RICK WEISS: Some really strong final statements there and wonderful information throughout this hour. I want to thank our guests so much for a really informative and moving media briefing. I want to thank all the reporters who have tuned in today and for the work that you’re doing to convey this kind of information to the news-consuming public. For all of you, again, as you leave, reporters, please do check out the short survey at the end to help us keep these briefings useful to you. Please all of you follow us on Twitter @RealSciLine, check us out at And we’ll see you at our next SciLine media briefing. Thanks, everyone.

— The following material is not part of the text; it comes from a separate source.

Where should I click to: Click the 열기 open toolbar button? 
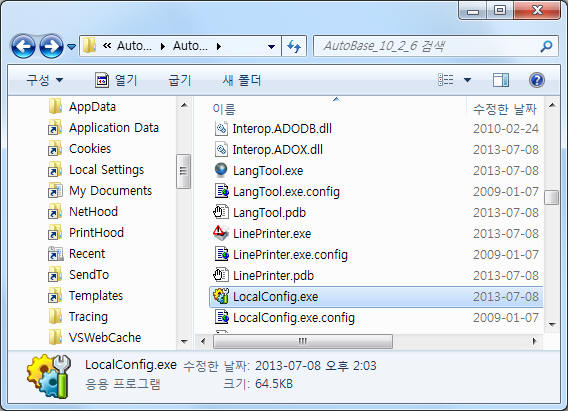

Dr. Ndidiamaka Amutah-Onukagha

Tufts University

Dr. Ndidiamaka Amutah-Onukagha is the Julia A. Okoro Professor of Black Maternal Health in the Department of Public Health and Community Medicine at Tufts University School of Medicine. She is the founder and director of the Center of Black Maternal Health and Reproductive Justice and of the Maternal Outcomes of Translational Health Equity Research Lab. Dr. Amutah-Onukagha’s research investigates maternal health disparities, infant mortality, reproductive health and social justice, and HIV/AIDS as experienced by Black women. She also serves as the assistant dean of diversity, equity, and inclusion for the university’s public health and professional degree programs. Currently, Dr. Amutah-Onukagha is the principal investigator of two multi-year studies on maternal mortality and morbidity.

Dr. Rose Molina

Harvard Medical School

Dr. Rose Molina is an obstetrician-gynecologist and scholar-activist with a passion for applying language and immigration status as critical lenses for understanding and eliminating inequities in maternal health. She is an assistant professor of obstetrics, gynecology and reproductive biology at Harvard Medical School. She is a board-certified obstetrician-gynecologist at The Dimock Center, where she cares for a large community of Spanish-speaking immigrants, and Beth Israel Deaconess Medical Center. Dr. Molina works at Ariadne Labs (a joint center for health system innovation between Brigham and Women’s Hospital and Harvard T.H. Chan School of Public Health) to design, test, and spread solutions to enhance the quality and equity of pregnancy care in the U.S. and around the world. She is a member of Physicians for Human Rights and performs asylum evaluations for survivors of sexual and gender-based violence.

Dr. Maeve Wallace

Tulane University

Dr. Maeve Wallace is an assistant professor in the Department of Social, Behavioral, and Population Sciences and the associate director of the Mary Amelia Center for Women’s Health Equity Research at the Tulane University School of Public Health and Tropical Medicine. Her primary research interests focus on social, structural, and policy conditions that shape trends in maternal health and that underlie vast and persistent maternal health inequities in the U.S. Dr. Wallace works in close collaboration with governmental and community-based partners to disseminate relevant epidemiologic research for the purposes of establishing evidence-based policy and programmatic interventions to prevent maternal mortality and to promote maternal health and well-being for all persons.